Your instructions: Could you return every line of the records below that contains the word "agent"?

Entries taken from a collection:
● ● ●

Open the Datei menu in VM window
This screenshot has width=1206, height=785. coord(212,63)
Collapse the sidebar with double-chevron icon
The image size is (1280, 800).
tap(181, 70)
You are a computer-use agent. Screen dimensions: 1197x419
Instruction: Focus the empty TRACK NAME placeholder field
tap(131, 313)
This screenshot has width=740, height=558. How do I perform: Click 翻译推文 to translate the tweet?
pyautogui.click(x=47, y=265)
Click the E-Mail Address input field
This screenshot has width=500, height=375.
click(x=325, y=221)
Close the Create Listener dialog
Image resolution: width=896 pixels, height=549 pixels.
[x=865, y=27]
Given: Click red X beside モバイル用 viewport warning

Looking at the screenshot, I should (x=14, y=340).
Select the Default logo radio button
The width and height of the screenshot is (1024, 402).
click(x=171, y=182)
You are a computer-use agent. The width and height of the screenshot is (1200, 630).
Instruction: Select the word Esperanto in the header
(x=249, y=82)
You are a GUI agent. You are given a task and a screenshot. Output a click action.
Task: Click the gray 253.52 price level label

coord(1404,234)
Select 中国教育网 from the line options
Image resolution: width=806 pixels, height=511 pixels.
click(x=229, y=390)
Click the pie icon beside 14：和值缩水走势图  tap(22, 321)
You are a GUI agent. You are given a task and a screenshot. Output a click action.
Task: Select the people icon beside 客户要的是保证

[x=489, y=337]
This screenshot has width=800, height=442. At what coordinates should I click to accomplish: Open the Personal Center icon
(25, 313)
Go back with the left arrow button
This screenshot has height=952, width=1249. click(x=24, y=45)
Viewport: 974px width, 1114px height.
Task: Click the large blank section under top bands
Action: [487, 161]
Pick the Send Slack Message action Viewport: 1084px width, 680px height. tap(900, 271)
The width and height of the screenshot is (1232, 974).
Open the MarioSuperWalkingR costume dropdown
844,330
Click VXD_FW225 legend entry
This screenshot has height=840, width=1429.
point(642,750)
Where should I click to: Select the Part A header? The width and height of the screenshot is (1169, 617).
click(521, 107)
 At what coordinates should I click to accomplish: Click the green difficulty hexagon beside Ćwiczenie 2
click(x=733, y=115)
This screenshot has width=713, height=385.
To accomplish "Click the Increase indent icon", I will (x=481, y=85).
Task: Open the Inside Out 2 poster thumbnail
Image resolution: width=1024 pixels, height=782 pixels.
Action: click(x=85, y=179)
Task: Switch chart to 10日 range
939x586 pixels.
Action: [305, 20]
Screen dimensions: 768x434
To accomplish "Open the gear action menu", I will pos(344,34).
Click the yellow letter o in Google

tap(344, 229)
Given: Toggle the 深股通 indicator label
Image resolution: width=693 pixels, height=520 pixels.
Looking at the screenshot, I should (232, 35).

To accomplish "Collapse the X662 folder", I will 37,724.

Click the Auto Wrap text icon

● ● ●

Final answer:
You are a computer-use agent. Screen dimensions: 1197x419
You are a computer-use agent. The width and height of the screenshot is (1200, 630).
You are a GUI agent. You are given a task and a screenshot. Output a click action.
You are a GUI agent. You are given a task and a screenshot. Output a click action.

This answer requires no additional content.